Just like I said, Underworld treats vampires just as an another species trying to survive, I can stand some religion bs but I hope it won't be too much based on it, TO ME religion always made vampire movies/stories sound dumb, any God who turns a person in revolt because he just lost his wife while killing in the name of God into a vampire is not a God but something really evil, well God to me is something dumb cause for sure a so powerful creature who can create universes would never pay attention to some cockroaches cause he can create how many earths he wants to, a God would never care who is doing who or who is good or bad cause he already knew that stuff before creating us.............cause he's God 
So they can use religion but please treat vampires like another species and not a creation of an evil joker God 
Wait....a God who created vampires to suck human blood = AWESOME BWAHAHAHAHAHAHHAHHA(evil laughter)


----------



## tssb (Jul 1, 2014)

Explorer said:


> Vlad &#538;epe&#537; didn't need all that superstition to be scary. If they have to stick the word "Impaler" into your name after you die, you know you're a badass.



He was still alive when they gave him the nickname.


----------



## SD83 (Jul 1, 2014)

Am I the only one who found the trailer horrible? Dracula, sacrificing himself and becoming a monster to safe his wife and son, million-bat-monsters five times the size of Godzilla... why does every villain need a reason to be evil? why does every movie need absurdly huge monsters?


----------



## tssb (Jul 1, 2014)

SD83 said:


> Am I the only one who found the trailer horrible?



You are not the only one. However, personally, I don't expect any Dracula-themed movie to be even half-decent, which means I don't even bother expressing how bad I think it is.


----------



## Duosphere (Jul 1, 2014)

SD83 said:


> why does every villain need a reason to be evil?



Why???!!!
We all born with empty memories so we're the result of everything we "upload" to our brains, our experiences make us good or evil but as we're always "uploading" new experiences, it's impossible to know what we'll be in the end of our lives, brain is too sensitive so anything could cause a nerves breakdown, you know chemistry is a bitch.
The only thing that doesn't need a reason is Chuck Norris, he died 20 years ago, Death just hasn't built up the courage to tell him yet


----------



## MFB (Jul 1, 2014)

SD83 said:


> Why does every villain need a reason to be evil?



I don't know of a single person who just woke up day after day and said to themselves, "I'm going to be evil!" and then went out and did it - again, day after day - only to _not_ get yelled at/repremanded every time they did it until the point where society would basically condition them to say "Hey, maybe evil isn't the way I should act" and he begins to act 'good.' You have some pivotal reason villains act 'evil' because something happens in their life where they said that being 'good' has betrayed them and so in their mind, being 'evil' is now the only way to get back what was taken and it must be the right path because it's the opposite of what cost them that object they're trying to regain.


----------



## Explorer (Jul 1, 2014)

Duosphere said:


> Just like I said, Underworld treats vampires just as an another species trying to survive, I can stand some religion bs but I hope it won't be too much based on it, TO ME religion always made vampire movies/stories sound dumb....

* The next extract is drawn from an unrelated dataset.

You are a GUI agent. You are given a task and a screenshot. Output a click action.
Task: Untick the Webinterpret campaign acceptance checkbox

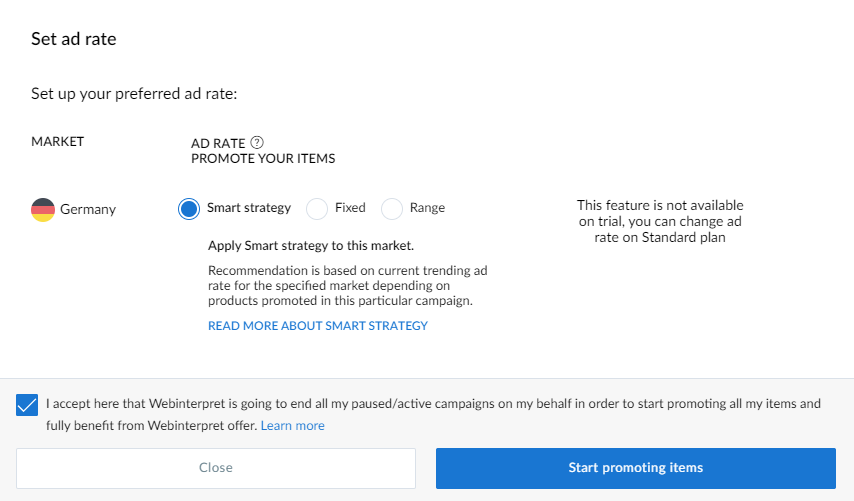pyautogui.click(x=27, y=405)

You're right in that the Underworld stuff avoided religion and made vampires another species.

However, this production went for a connection with *DRACULA*. They did it deliberately, in order to evoke the most famous literary and film vampire, and thus to take advantage of the Dracula story as a shortcut, instead of coming up with a completely original property. If you want to make a movie without religion, then you don't choose Dracula, Jesus or the Antichrist as the main character.


----------



## Duosphere (Jul 1, 2014)

Explorer said:


> You're right in that the Underworld stuff avoided religion and made vampires another species.
> 
> However, this production went for a connection with *DRACULA*. They did it deliberately, in order to evoke the most famous literary and film vampire, and thus to take advantage of the Dracula story as a shortcut, instead of coming up with a completely original property. If you want to make a movie without religion, then you don't choose Dracula, Jesus or the Antichrist as the main character.



Yep but it's the UNTOLD, in that version(I hope),Vlad found a vampire and asked him to bite his neck while we can listen to this soundtrack:

At first I was afraid I was petrified
Kept thinking I could never live without you by my side
But then I spent so many nights
Thinking how you bit me wrong
And I grew strong
And I learned how to get along

Oh no, not I. I will survive
Oh as long as I know how to love
I know I'll stay alive


----------



## wrongnote85 (Jul 2, 2014)

needs Christopher Lee.


----------



## SD83 (Jul 2, 2014)

MFB said:


> I don't know of a single person who just woke up day after day and said to themselves, "I'm going to be evil!" and then went out and did it - again, day after day - only to _not_ get yelled at/repremanded every time they did it until the point where society would basically condition them to say "Hey, maybe evil isn't the way I should act" and he begins to act 'good.' You have some pivotal reason villains act 'evil' because something happens in their life where they said that being 'good' has betrayed them and so in their mind, being 'evil' is now the only way to get back what was taken and it must be the right path because it's the opposite of what cost them that object they're trying to regain.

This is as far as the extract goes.